§ ABOUT THIS TASK: For the entries below, repeat exactly each line starting with the one that contains "Screenshot is 1068x2576." and going on through the one that contains "Links (923, 90)", and no others.

§ SOURCE DATA:
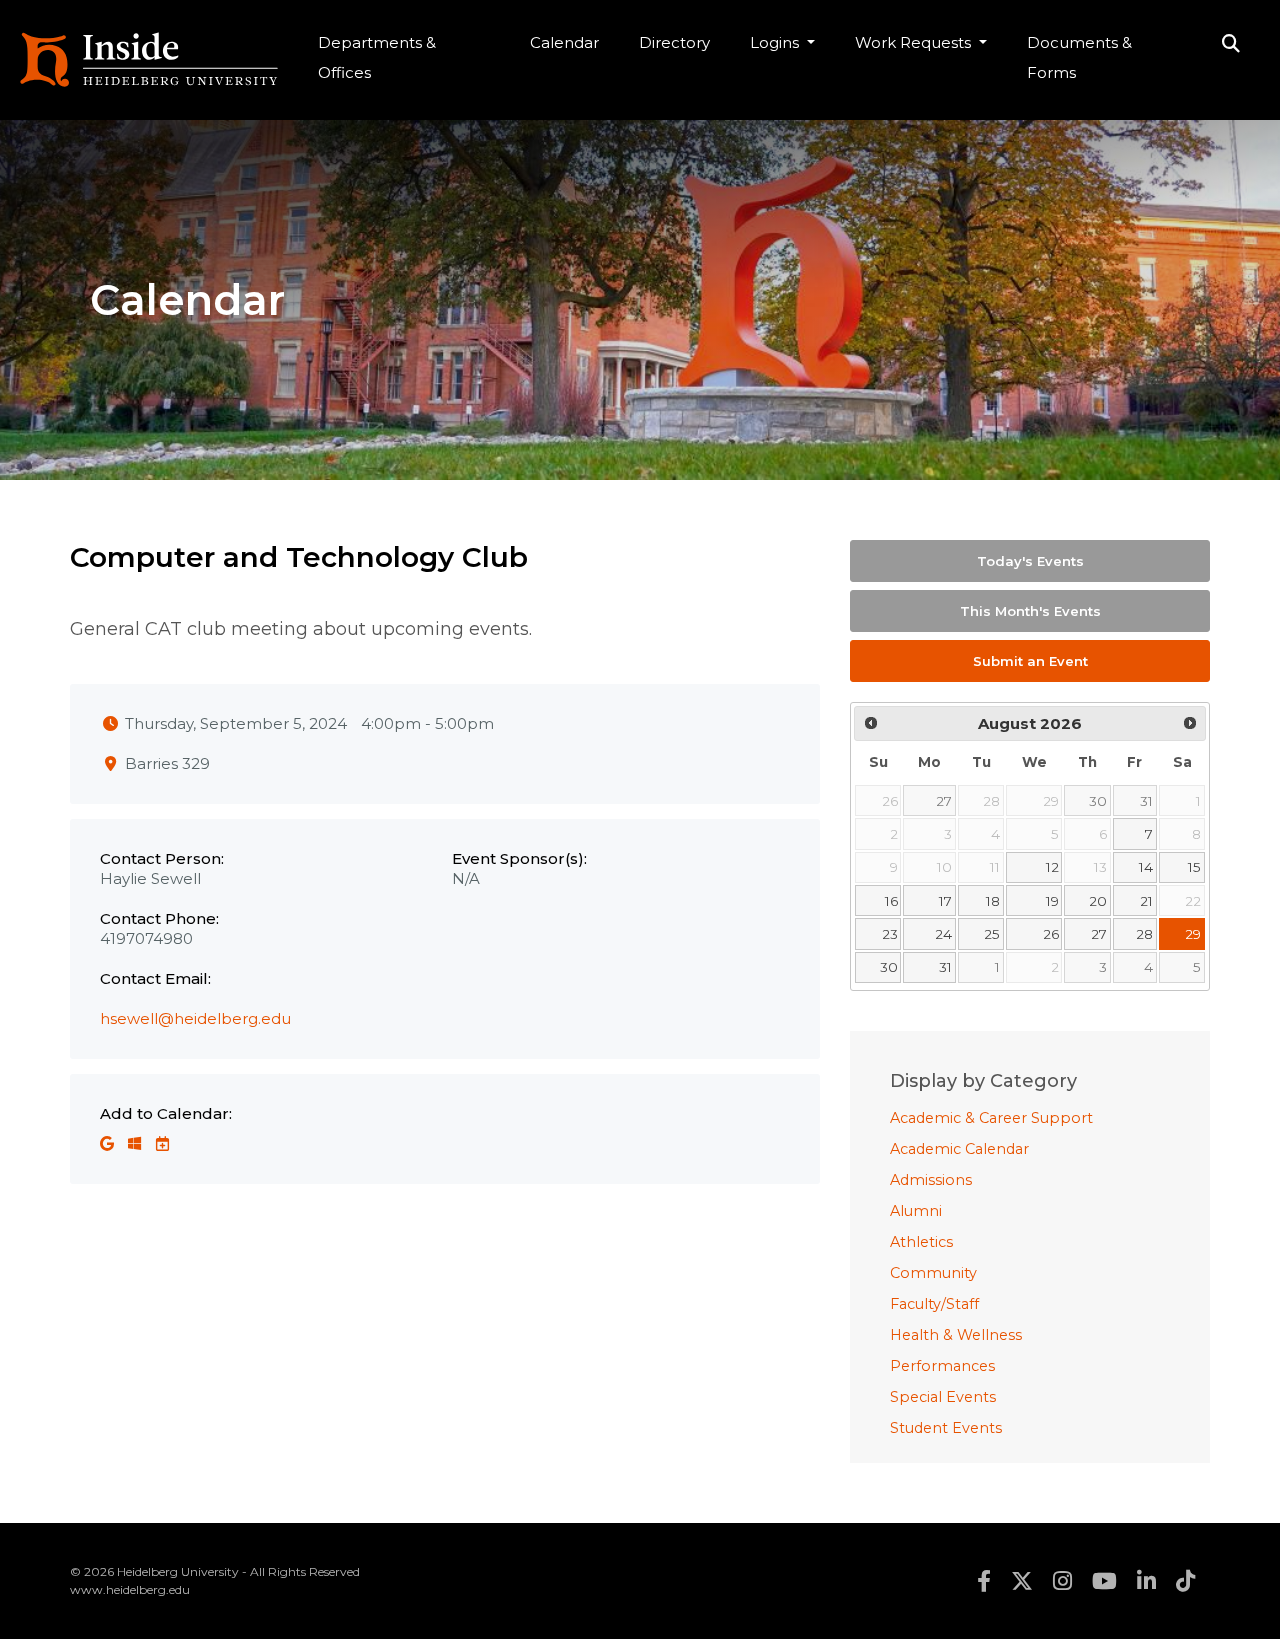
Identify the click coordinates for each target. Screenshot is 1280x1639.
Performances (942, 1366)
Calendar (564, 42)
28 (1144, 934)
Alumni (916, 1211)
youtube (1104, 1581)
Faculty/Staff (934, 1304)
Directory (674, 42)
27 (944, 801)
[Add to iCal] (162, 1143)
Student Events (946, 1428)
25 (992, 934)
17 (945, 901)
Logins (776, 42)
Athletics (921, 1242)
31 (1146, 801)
* * *
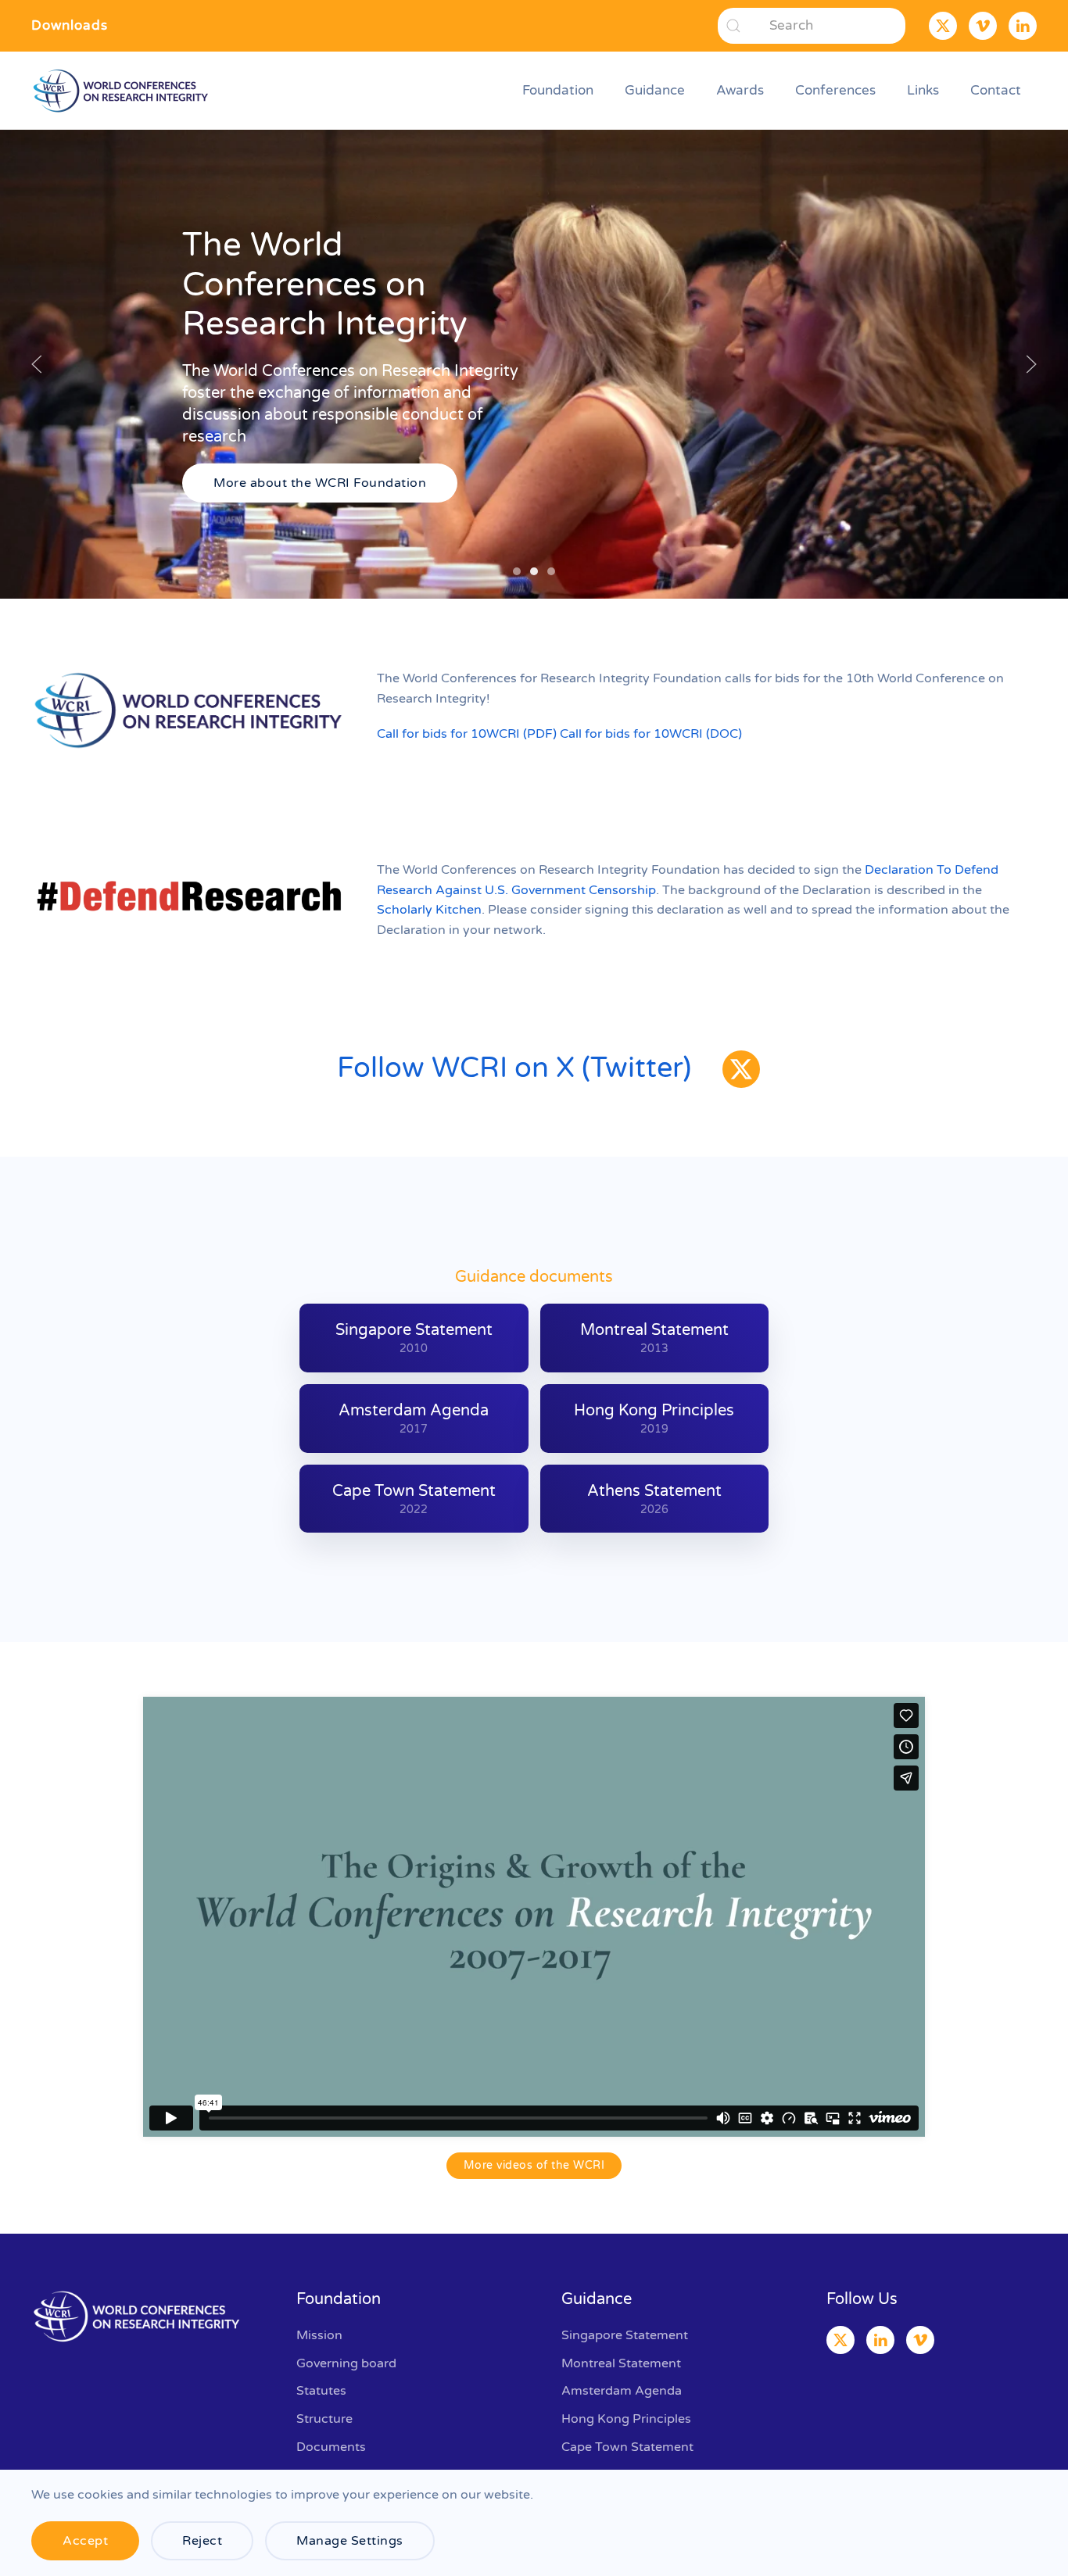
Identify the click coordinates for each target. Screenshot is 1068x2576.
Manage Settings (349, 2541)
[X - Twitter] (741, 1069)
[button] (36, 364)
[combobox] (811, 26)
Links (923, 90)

§ TASK RESULT:
Identify the click coordinates for each target. Screenshot is 1068x2576.
Manage Settings (349, 2541)
[X - Twitter] (741, 1069)
[button] (36, 364)
[combobox] (811, 26)
Links (923, 90)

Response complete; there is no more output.